As for those who fly the banner of the rights and wishes of the patient, we must keep in mind that certain individual freedoms, such as the right to sell oneself into slavery, must be restricted because of their broader societal implications.
The problem with such reasoning is that admitting that quality is more important that sanctity is tantamount to saying that individuals who have a lesser quality of life than us have a life which is less sacred.
By this reasoning, our lives are more precious than those of the starving kids in Ethiopia who have an abysmally low quality of life and a very painful existence.
In 1870, Samuel Williams first proposed using anesthetics and morphine to intentionally end a patient's life.
Over the next 35 years, debates about the ethics of euthanasia raged in the United States and Britain, culminating in 1906 in an Ohio bill to legalize euthanasia, a bill that was ultimately defeated.So then, who is to determine who really qualifies for the procedure?Are we going to restrict it to simply those who suffer physical pain?

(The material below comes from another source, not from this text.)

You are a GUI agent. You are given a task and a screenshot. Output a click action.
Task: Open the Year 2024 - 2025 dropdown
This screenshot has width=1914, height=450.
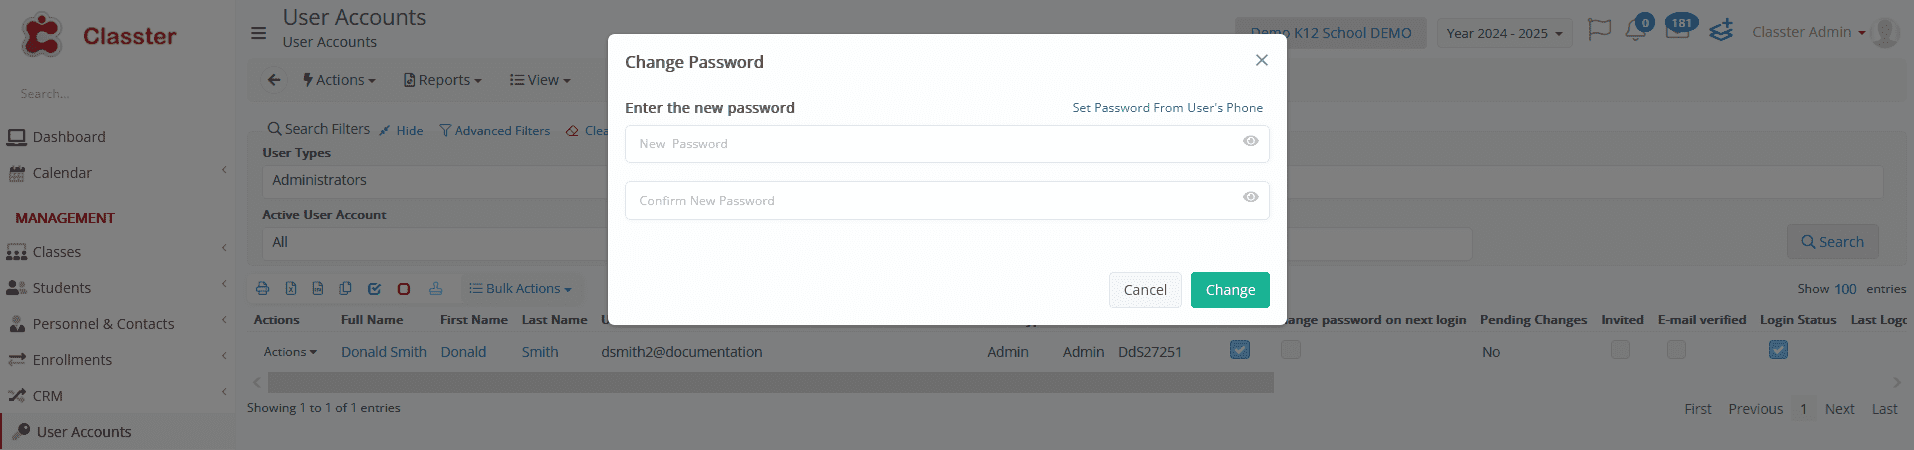1504,33
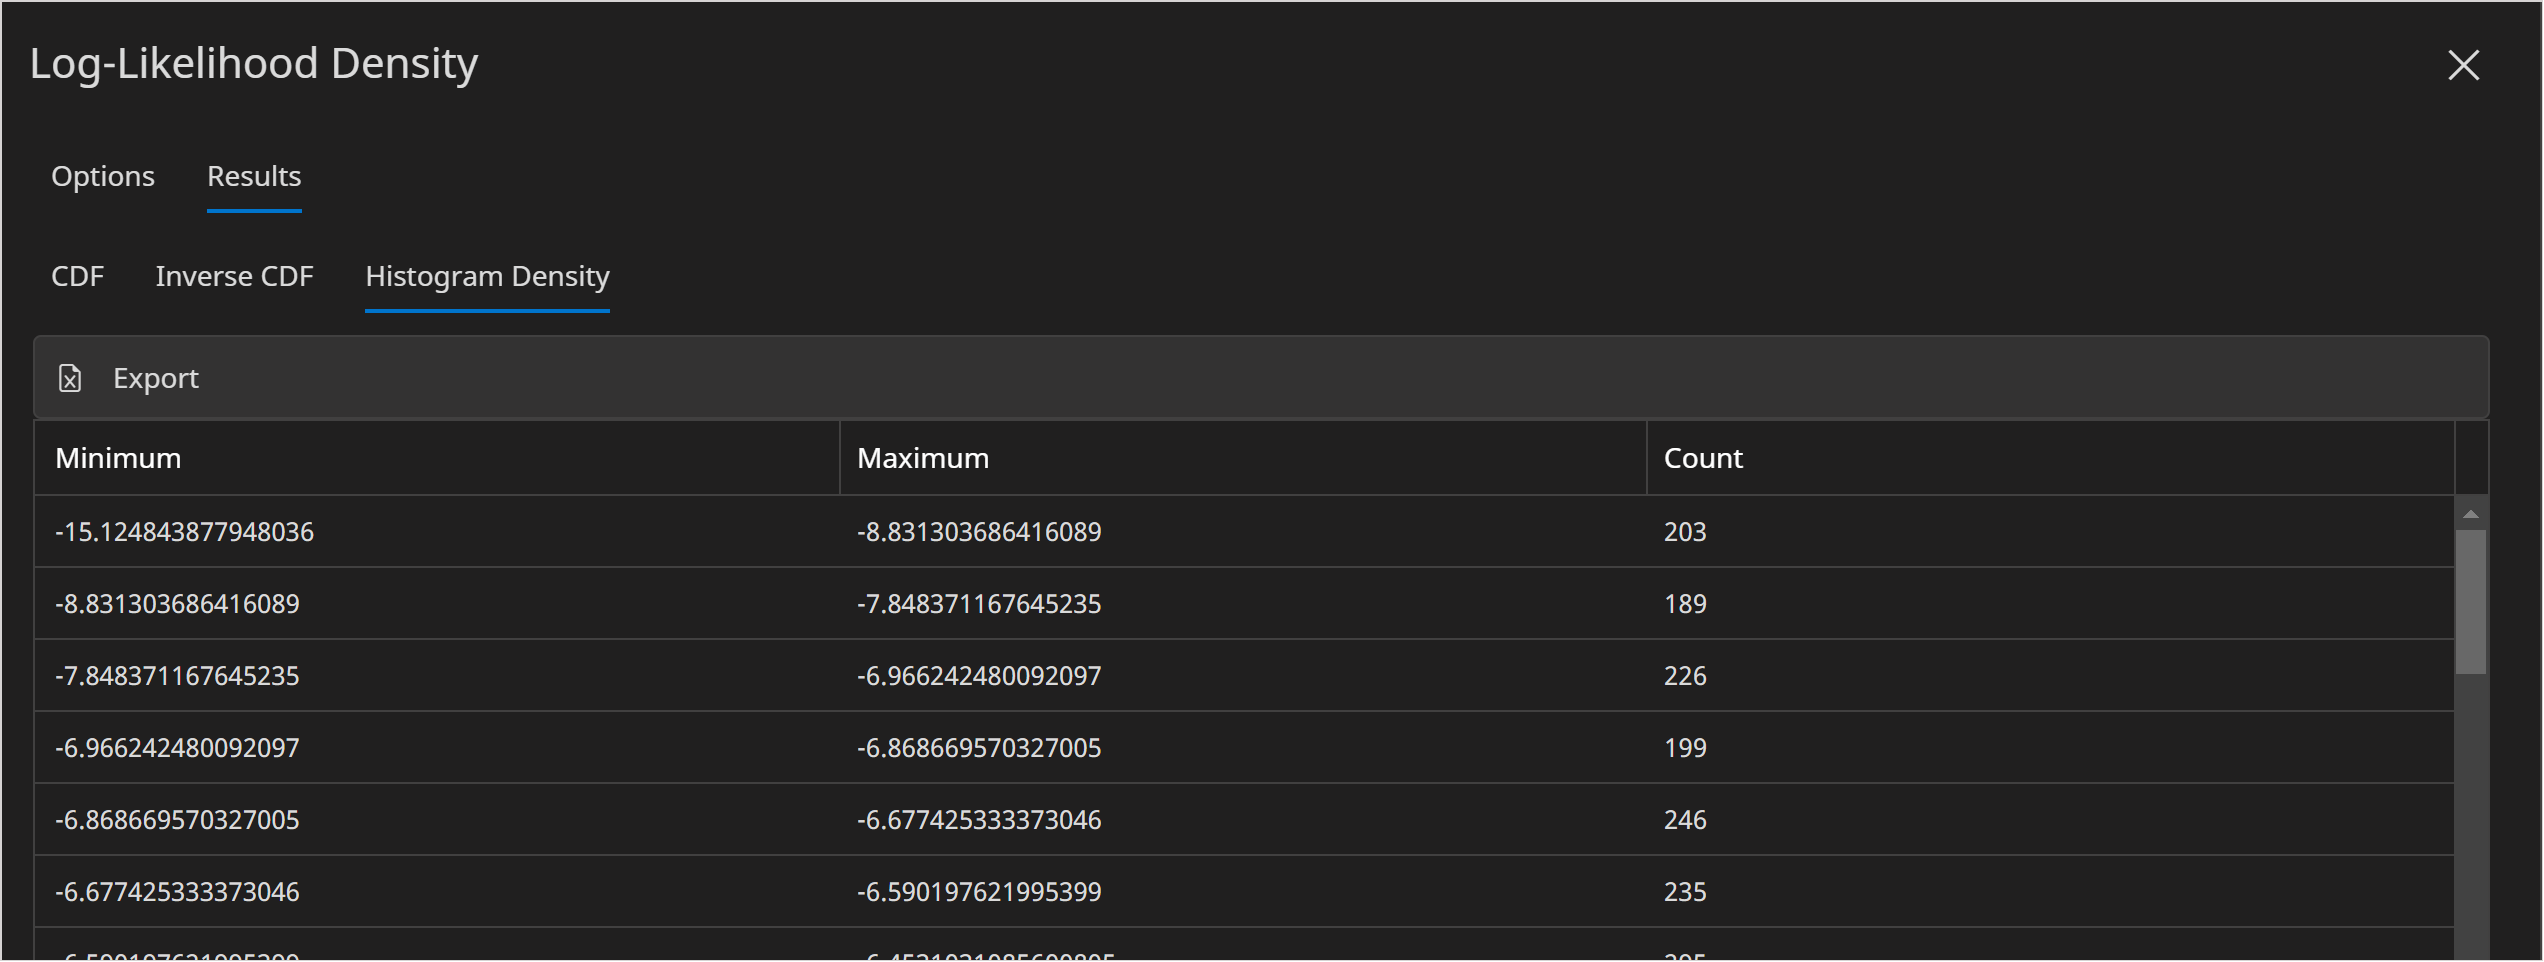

It can be claimed that the mental suffering associated with a terminal disease is as unbearable as physical pain.But the scenarios described above pertain to patients who are not only terminally ill, but have made a rational decision that they want to end their lives.However, their reasons remain unjustifiable to society in general.The arguments propounded for and against euthanasia in the 19th century are identical to contemporary arguments.Such similarities suggest four conclusions: Public interest in euthanasia 1) is not linked with advances in biomedical technology; 2) it flourishes in times of economic recession, in which individualism and social Darwinism are invoked to justify public policy; 3) it arises when physician authority over medical decision making is challenged; and 4) it occurs when terminating life-sustaining medical interventions become standard medical practice and interest develops in extending such practices to include euthanasia.These views stem not from any particular religious belief, but out of a basic respect for human life anywhere and in any condition.Most supporters of euthanasia maintain that they believe in the basic sanctity and dignity of life, but argue that ending the suffering of terminally ill patients at their request is actually a move which respects sanctity of life.Even today, arguments for ending unbearable suffering do evoke a sympathetic response from me.But even as someone who has seen close-up the pain that terminally ill patients and their relatives experience, I still find myself strongly opposed to voluntary euthanasia in any form.